Next time you find yourself at Fern Hill Cemetery, I recommend you wander up to the north side of the cemetery and pay your respects to a humble, unassuming man but one who lived quite a remarkable life. His name is Thomas Benn Dyer, nephew of Aberdeen’s founder, Samuel Benn. Thomas was born in 1843 in Coolbanagher Ireland and immigrated with his family to Massachusetts in 1848 during the infamous Irish potato famine.
In August of 1861, Thomas enlisted in to the Union army (Massachusetts 21st Regiment) just shy of his 18th birthday. Over the next, almost 3 years, Thomas would participate in 14 military campaigns, some of the most significant of the great civil war and would be wounded twice. These battles included; Roanoke Island, Second Bull Run, Wilderness, Spotsylvania, Antietam and Cold Harbor. During one of the battles, Abraham Lincoln visited the troops and Thomas witnessed him personally.

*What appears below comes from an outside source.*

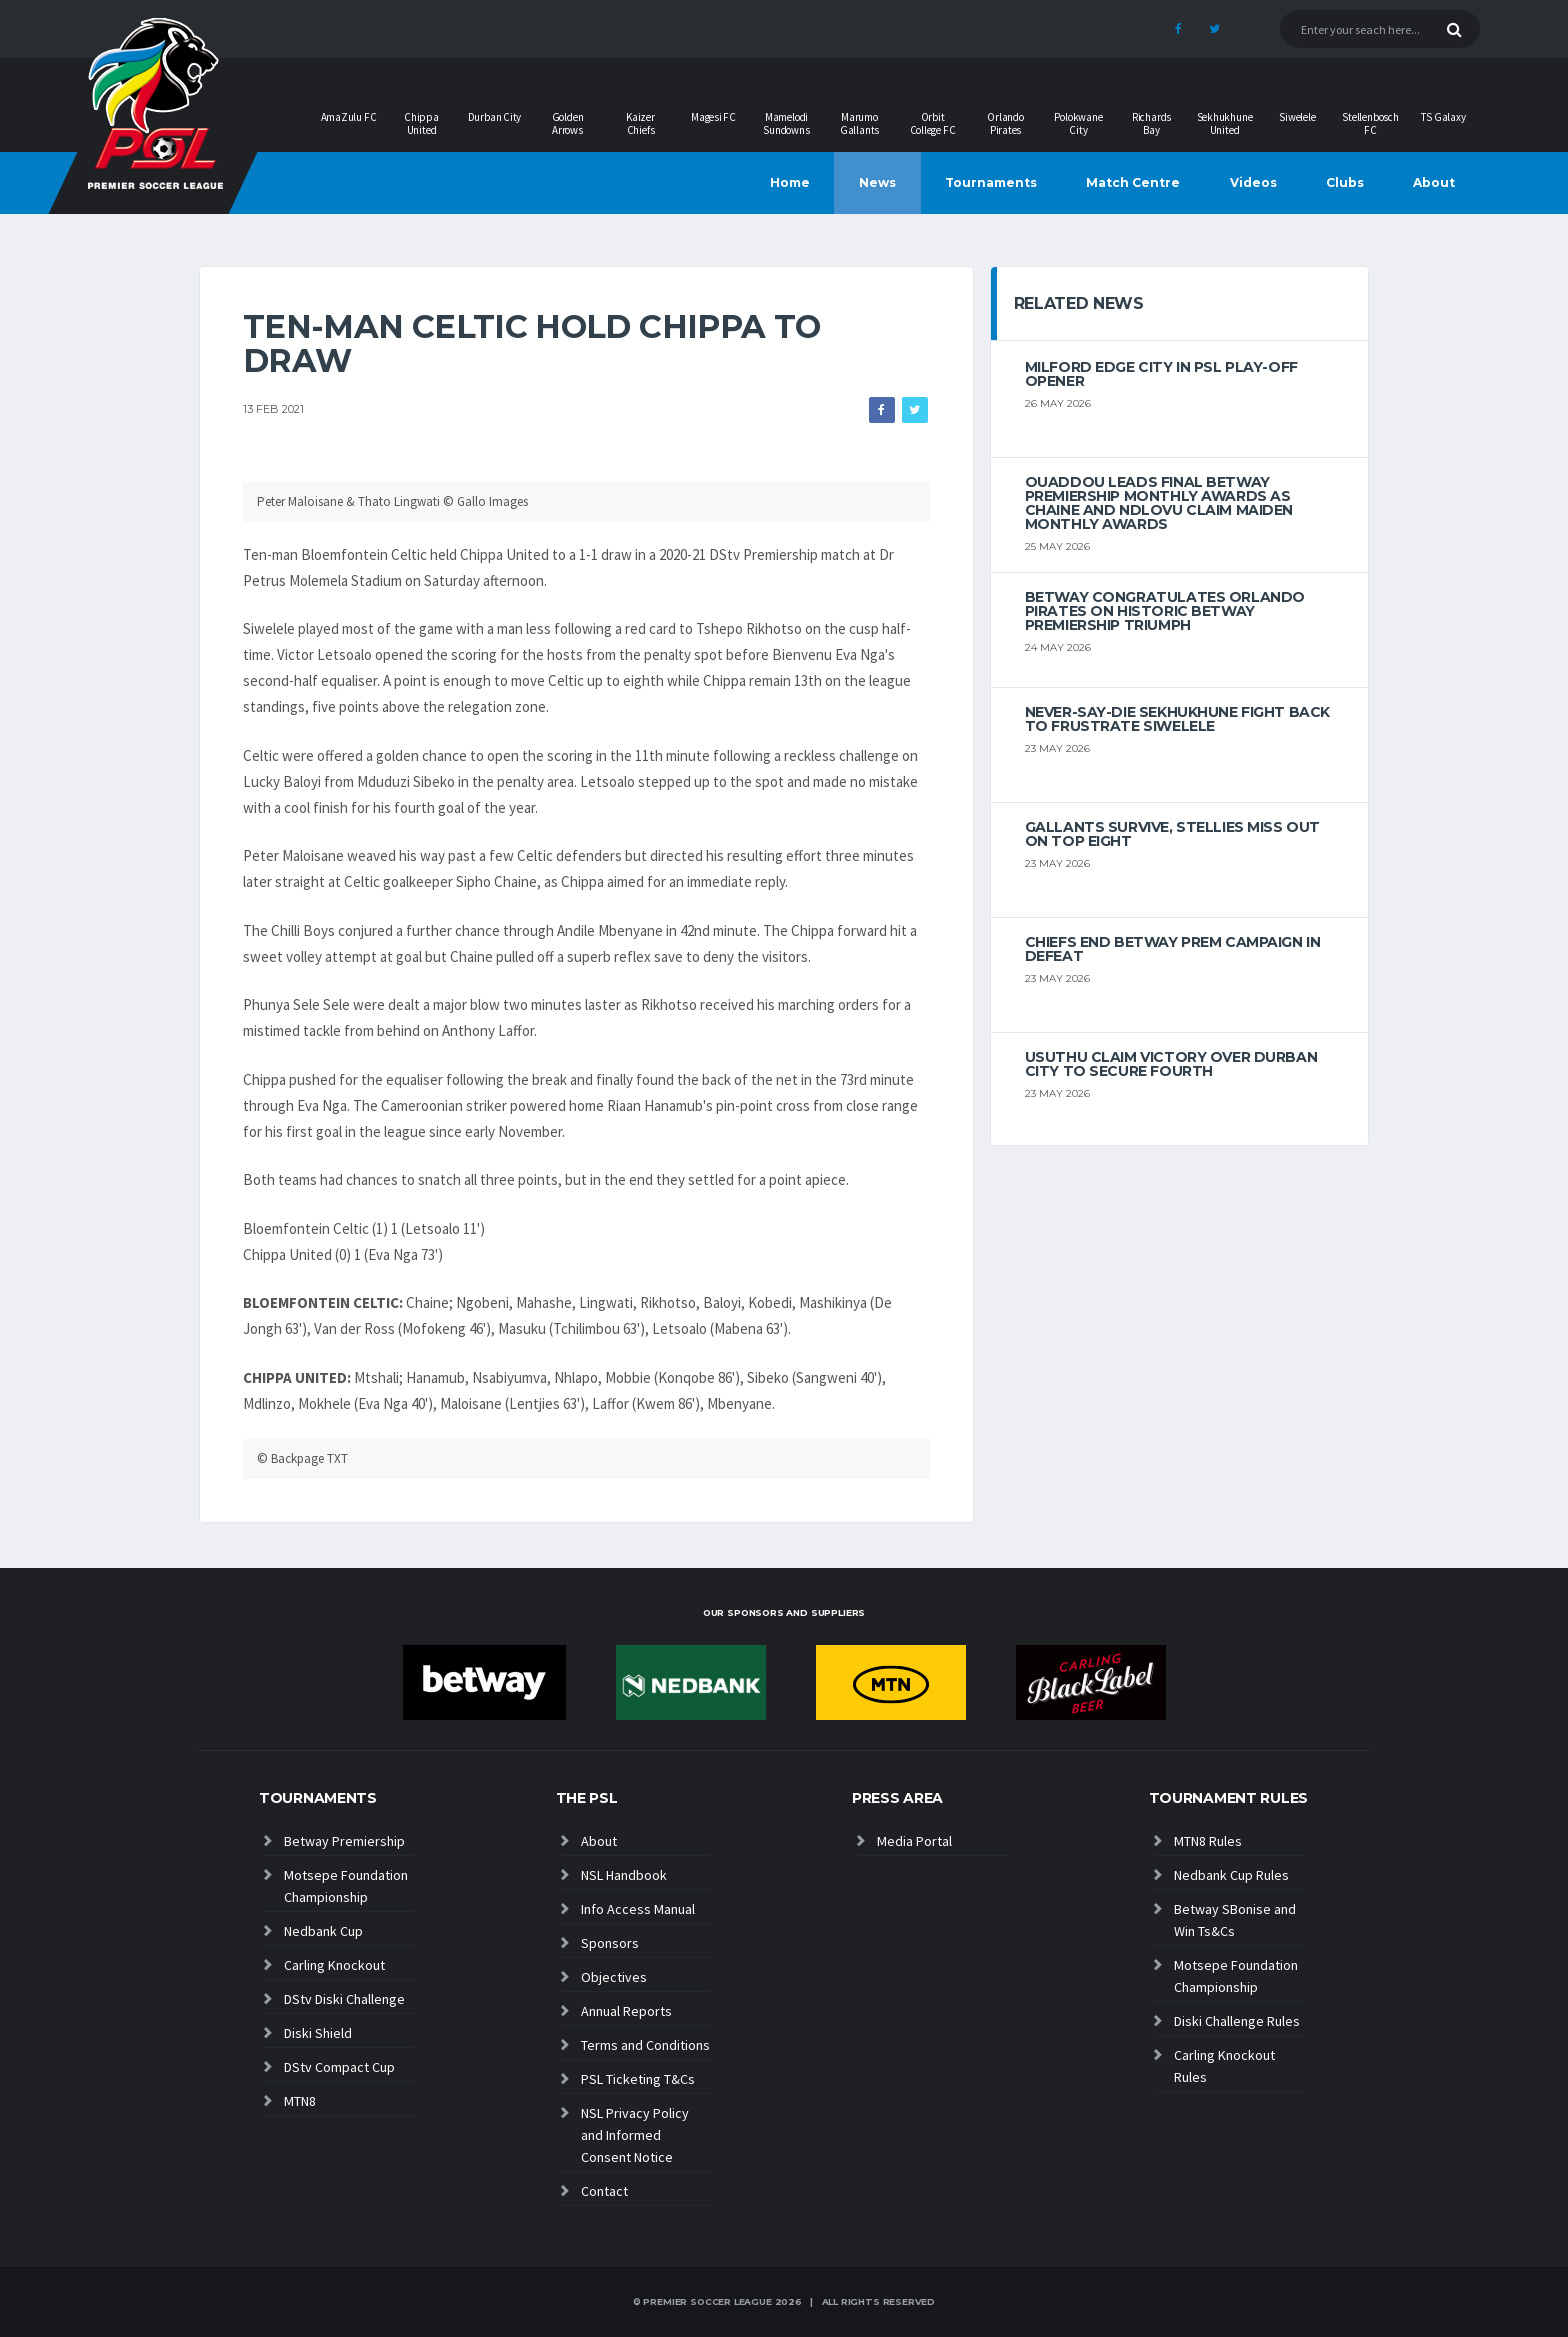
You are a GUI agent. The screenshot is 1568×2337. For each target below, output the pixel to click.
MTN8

On June 2nd 1864, during the battle of Cold Harbor, Thomas was taken prisoner by the Confederates. His confinement included three months at the notorious Andersonville prison in Georgia. He was eventually paroled in Virginia in March 1865. During the final six weeks of his confinement, Thomas contracted diphtheria and was in and out of consciousness. He had no recollection of those six weeks. While ill, he was attended to by Clara Barton, founder of the American Red Cross. She had been adapted as the unofficial daughter of his regiment. Thomas became a close friend of Clara Barton and stayed in contact with her after the war. On August 23rd 1865, Thomas Benn Dyer mustered out of the army.
Thomas located to New York City after the war and began studying art at Cooper Institute. Thomas graduated number one in his class receiving a diploma signed by the founder and famous American industrialist, Peter Cooper.
Following graduation, Thomas obtained a job as a safe painter in Philadelphia. One of his most significant commissions was to paint the safe that contained the original parchment of the Declaration of Independence, which was displayed at the Centennial Exposition of 1876 in Philadelphia.
Thomas continued to work in Philadelphia until his retirement in 1912, at which time he moved out west to the town his uncle Samuel Benn founded, Aberdeen Washington. For the next 21 years, Samuel and Thomas developed a very close relationship. The respect that Samuel had for Thomas is likely reflected in the position of their grave locations. On one side of Samuel Benn rests his wife Martha, on the other side of Samuel rests his nephew Thomas Benn Dyer.